# Start of Dataset content

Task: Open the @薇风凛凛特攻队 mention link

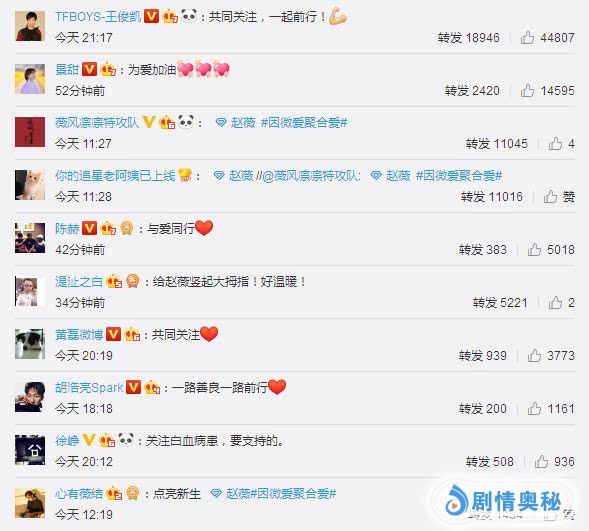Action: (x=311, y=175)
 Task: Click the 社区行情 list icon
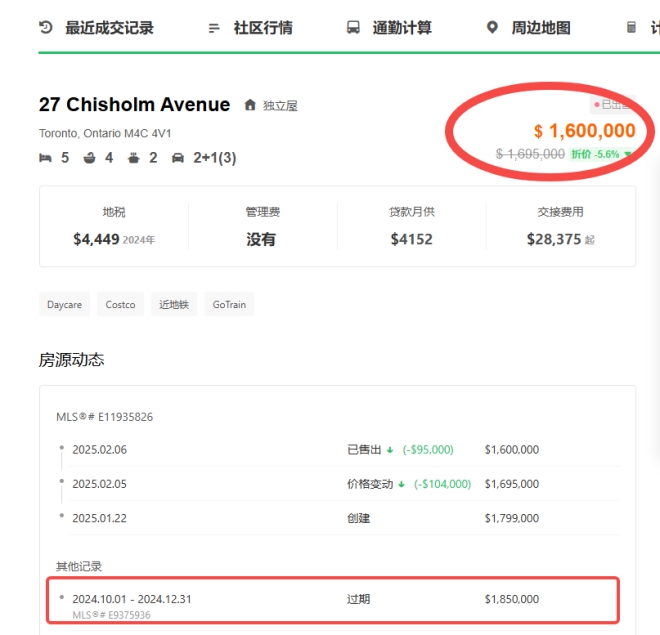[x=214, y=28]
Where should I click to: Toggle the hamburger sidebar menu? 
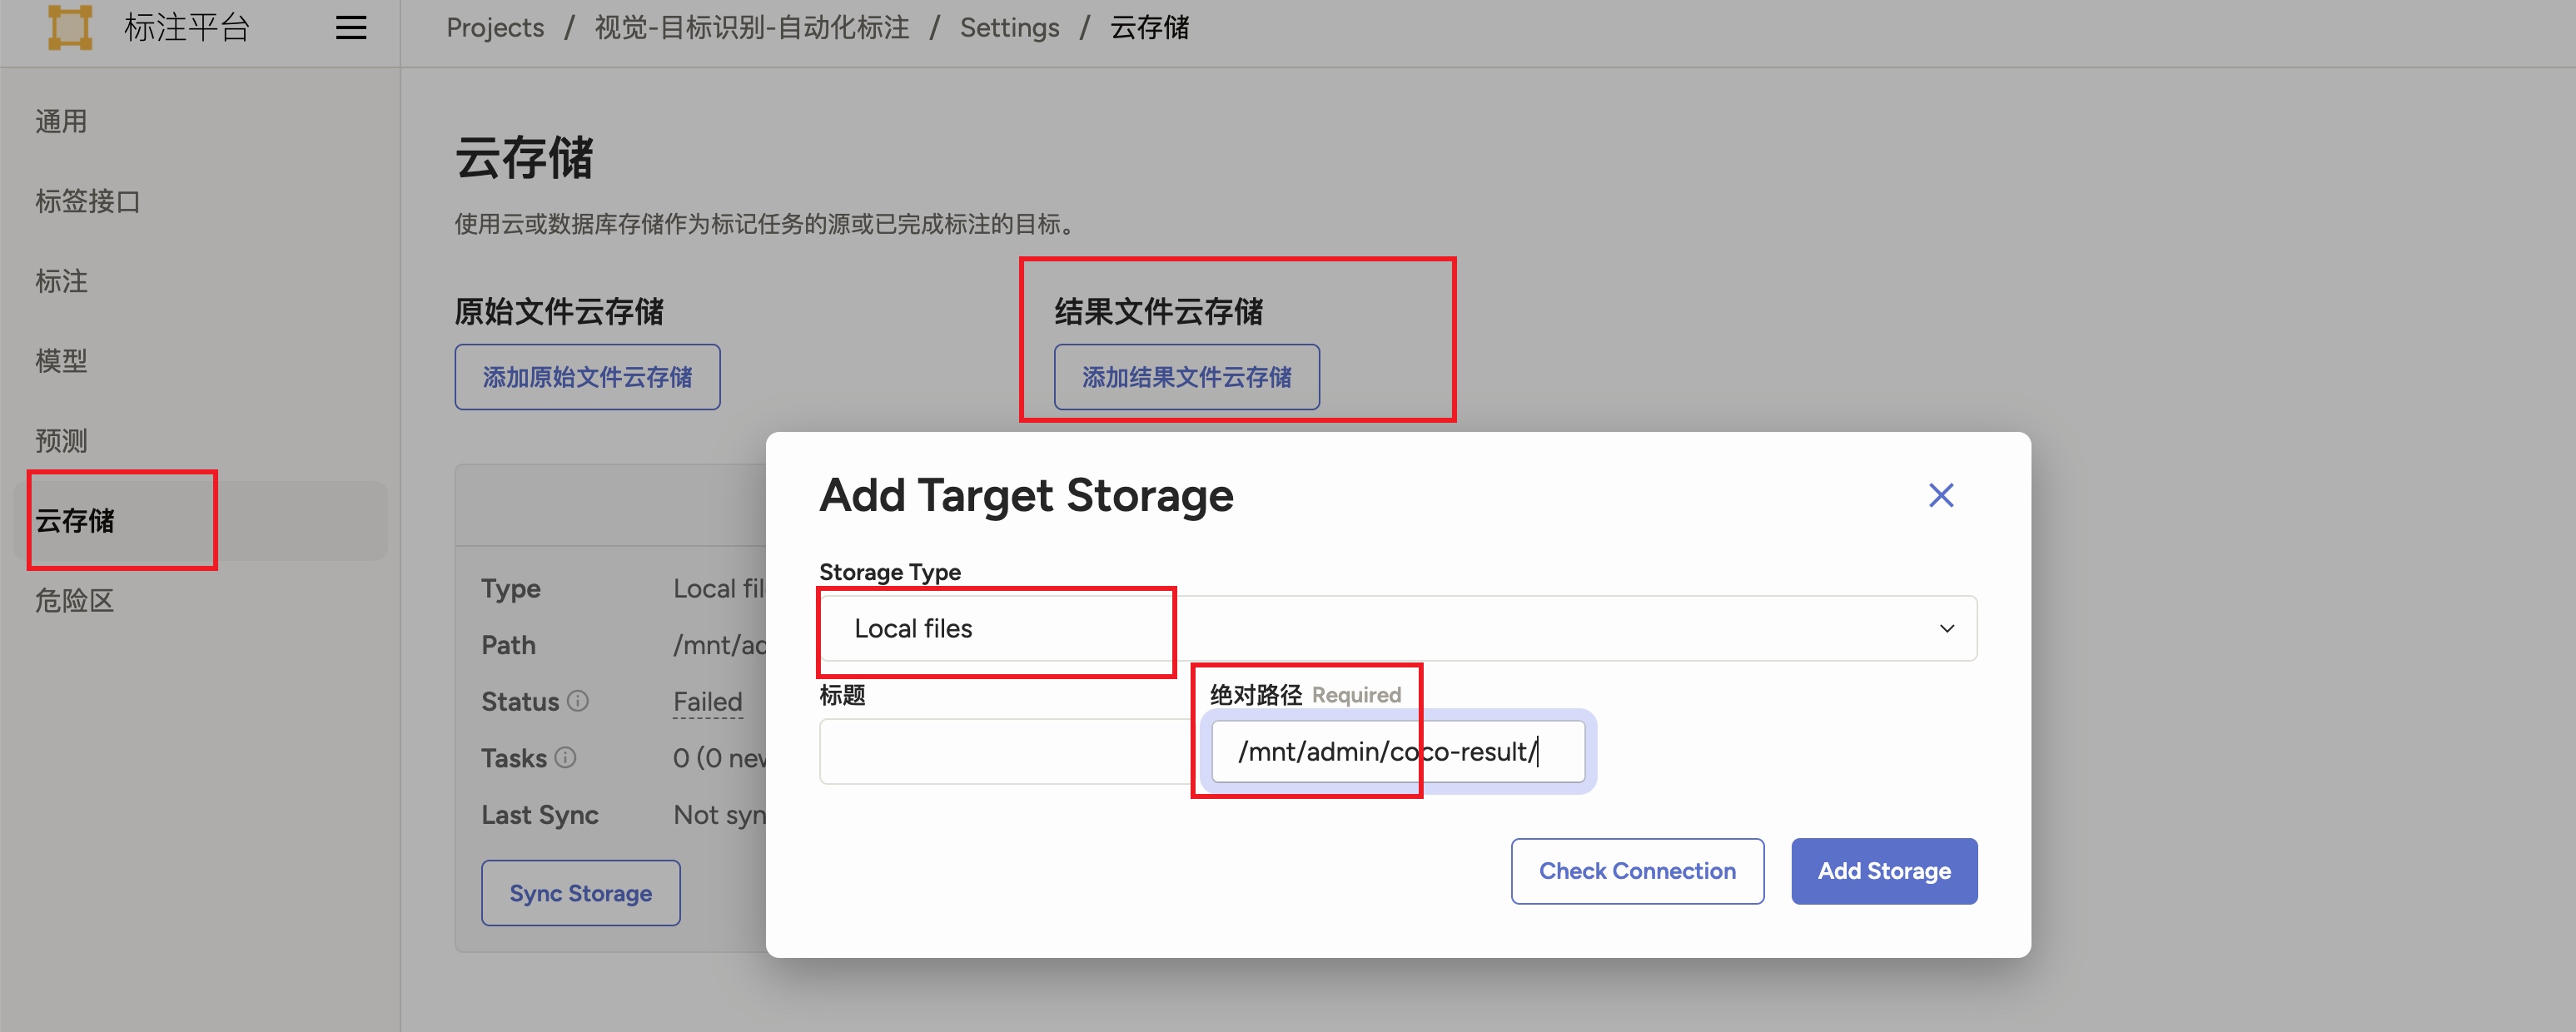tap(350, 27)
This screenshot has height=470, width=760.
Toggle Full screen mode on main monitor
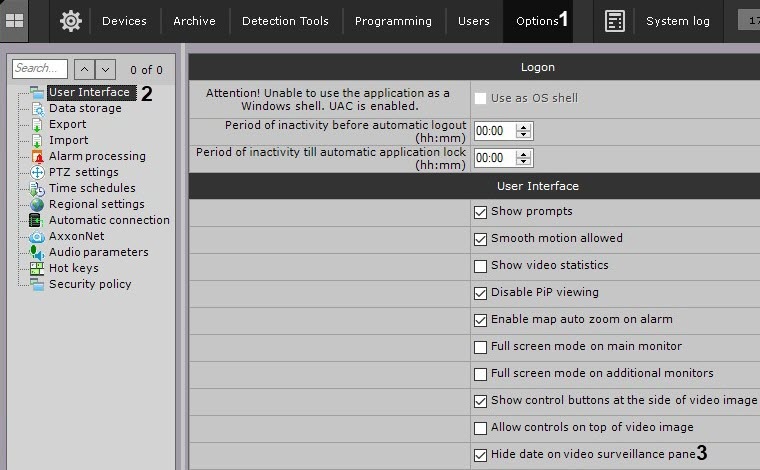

# End of Dataset content

**Written instruction**: Rewrite every line of the data above, requests included, adding -91 to each coordinate number in the answers. Leave the pictures out.

**Right answer**:
Task: Open the @薇风凛凛特攻队 mention link

Action: (x=220, y=84)
 Task: Click the 社区行情 list icon
[x=123, y=-63]
Where should I click to: Toggle the hamburger sidebar menu? 
tap(259, -64)
This screenshot has height=470, width=760.
Toggle Full screen mode on main monitor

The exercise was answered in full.